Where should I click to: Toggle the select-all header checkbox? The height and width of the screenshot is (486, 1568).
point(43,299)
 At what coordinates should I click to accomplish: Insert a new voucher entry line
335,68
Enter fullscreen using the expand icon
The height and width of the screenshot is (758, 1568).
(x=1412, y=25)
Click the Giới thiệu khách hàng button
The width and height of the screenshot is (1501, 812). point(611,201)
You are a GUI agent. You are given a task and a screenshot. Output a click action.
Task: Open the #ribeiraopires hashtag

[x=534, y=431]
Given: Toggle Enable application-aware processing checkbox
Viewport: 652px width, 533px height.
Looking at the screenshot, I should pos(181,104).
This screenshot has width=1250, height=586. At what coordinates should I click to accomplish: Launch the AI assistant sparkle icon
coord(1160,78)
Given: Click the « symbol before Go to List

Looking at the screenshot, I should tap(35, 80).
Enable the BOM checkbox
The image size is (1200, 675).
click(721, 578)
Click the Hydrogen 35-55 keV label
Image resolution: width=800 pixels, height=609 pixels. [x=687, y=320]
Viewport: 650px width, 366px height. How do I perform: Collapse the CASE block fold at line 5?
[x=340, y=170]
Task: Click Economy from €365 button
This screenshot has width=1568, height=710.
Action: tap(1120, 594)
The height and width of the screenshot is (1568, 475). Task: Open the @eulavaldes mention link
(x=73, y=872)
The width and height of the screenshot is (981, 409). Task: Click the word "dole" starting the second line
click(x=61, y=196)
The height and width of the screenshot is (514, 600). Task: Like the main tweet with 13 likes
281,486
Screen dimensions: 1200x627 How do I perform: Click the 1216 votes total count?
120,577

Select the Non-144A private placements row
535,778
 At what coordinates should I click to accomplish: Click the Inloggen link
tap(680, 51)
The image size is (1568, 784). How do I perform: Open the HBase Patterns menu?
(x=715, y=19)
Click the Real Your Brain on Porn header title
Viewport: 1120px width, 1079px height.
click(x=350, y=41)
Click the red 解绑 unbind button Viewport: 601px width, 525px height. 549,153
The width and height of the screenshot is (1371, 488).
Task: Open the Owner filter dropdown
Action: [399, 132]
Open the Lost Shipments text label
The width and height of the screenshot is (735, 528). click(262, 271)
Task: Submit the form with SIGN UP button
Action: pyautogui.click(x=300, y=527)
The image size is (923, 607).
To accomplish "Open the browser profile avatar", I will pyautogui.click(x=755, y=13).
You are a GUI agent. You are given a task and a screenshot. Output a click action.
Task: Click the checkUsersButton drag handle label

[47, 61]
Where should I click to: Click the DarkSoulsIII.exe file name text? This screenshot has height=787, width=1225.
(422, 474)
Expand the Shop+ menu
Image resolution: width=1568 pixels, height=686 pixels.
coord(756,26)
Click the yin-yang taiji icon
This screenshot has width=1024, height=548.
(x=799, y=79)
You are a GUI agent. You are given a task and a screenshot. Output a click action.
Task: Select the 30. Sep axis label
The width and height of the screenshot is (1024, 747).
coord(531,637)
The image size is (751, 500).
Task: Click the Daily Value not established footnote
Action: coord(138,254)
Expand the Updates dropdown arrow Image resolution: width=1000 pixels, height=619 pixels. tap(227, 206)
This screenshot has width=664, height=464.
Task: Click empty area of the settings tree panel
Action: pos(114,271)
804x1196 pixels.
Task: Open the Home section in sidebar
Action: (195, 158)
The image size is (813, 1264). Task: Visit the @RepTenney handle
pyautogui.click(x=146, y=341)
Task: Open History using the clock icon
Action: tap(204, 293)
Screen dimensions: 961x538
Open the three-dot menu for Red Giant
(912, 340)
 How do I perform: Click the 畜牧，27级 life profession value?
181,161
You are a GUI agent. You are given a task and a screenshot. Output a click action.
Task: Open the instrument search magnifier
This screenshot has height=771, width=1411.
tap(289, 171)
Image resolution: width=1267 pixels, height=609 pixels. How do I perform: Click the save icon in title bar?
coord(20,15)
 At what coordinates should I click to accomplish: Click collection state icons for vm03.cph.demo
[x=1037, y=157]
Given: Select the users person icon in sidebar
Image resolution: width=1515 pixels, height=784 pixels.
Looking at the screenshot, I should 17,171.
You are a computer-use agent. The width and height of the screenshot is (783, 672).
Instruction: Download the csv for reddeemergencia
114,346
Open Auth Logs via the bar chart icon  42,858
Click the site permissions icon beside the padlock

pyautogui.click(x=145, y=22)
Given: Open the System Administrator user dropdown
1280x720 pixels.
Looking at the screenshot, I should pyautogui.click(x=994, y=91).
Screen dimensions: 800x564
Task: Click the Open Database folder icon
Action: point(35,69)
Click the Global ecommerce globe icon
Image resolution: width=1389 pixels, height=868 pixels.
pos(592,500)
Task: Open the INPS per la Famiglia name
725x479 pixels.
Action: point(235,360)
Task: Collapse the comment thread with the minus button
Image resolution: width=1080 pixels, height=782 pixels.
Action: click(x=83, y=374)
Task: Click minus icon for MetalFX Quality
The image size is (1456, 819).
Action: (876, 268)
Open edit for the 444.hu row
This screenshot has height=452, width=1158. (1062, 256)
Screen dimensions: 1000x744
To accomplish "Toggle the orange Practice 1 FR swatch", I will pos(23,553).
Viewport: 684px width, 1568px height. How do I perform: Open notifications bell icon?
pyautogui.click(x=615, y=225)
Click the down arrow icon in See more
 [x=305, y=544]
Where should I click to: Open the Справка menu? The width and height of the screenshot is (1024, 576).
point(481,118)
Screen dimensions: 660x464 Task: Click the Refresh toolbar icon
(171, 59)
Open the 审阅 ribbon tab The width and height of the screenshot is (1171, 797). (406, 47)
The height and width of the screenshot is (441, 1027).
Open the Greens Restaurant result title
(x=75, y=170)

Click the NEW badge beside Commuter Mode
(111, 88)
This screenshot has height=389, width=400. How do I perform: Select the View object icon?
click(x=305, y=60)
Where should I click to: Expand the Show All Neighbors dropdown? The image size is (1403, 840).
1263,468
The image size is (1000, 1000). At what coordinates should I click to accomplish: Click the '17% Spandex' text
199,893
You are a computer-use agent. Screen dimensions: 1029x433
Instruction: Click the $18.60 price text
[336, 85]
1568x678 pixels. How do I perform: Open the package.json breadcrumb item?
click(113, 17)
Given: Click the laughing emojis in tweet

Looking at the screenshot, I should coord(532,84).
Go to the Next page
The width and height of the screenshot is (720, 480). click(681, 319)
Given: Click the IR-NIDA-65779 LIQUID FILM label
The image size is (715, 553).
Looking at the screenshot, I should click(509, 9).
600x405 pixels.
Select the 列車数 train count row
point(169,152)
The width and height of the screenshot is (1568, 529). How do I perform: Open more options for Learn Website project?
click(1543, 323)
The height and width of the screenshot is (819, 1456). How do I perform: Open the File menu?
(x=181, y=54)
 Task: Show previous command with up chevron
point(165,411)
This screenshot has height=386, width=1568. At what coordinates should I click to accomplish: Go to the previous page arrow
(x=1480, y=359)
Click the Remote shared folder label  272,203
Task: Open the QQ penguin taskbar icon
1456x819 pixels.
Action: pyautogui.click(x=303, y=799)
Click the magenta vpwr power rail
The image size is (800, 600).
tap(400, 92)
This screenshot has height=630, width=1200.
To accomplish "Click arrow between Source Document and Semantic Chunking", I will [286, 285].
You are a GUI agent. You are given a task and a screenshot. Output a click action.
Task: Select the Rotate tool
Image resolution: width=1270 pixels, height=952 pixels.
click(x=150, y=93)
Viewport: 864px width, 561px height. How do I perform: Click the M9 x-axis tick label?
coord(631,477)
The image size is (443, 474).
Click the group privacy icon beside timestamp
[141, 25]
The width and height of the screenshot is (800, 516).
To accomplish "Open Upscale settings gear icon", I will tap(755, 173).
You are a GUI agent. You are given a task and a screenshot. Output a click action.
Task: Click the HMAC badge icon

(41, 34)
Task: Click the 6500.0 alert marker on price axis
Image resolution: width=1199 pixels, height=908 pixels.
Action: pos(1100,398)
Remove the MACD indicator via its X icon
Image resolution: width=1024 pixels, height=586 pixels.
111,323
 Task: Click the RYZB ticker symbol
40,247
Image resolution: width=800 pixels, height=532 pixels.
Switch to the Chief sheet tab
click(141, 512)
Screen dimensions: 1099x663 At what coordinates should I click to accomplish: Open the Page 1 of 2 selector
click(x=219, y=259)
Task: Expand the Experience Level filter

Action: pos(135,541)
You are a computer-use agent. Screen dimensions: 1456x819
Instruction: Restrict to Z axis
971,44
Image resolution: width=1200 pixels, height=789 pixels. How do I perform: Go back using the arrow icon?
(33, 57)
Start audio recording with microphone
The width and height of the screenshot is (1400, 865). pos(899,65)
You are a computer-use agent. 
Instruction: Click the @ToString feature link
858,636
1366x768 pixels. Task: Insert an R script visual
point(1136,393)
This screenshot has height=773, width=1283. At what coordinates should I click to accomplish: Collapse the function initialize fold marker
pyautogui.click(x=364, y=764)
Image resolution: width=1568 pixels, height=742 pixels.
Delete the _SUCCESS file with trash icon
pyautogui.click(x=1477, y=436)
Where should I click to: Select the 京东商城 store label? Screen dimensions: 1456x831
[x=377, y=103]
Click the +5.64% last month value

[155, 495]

Objective: Reproduce the items verbatim, beginning with the first line and stopping after the line that contains "The width and height of the screenshot is (1501, 812).". Include both of those lines.

The response:
Where should I click to: Toggle the select-all header checkbox? The height and width of the screenshot is (486, 1568).
point(43,299)
 At what coordinates should I click to accomplish: Insert a new voucher entry line
335,68
Enter fullscreen using the expand icon
The height and width of the screenshot is (758, 1568).
(x=1412, y=25)
Click the Giới thiệu khách hàng button
The width and height of the screenshot is (1501, 812). point(611,201)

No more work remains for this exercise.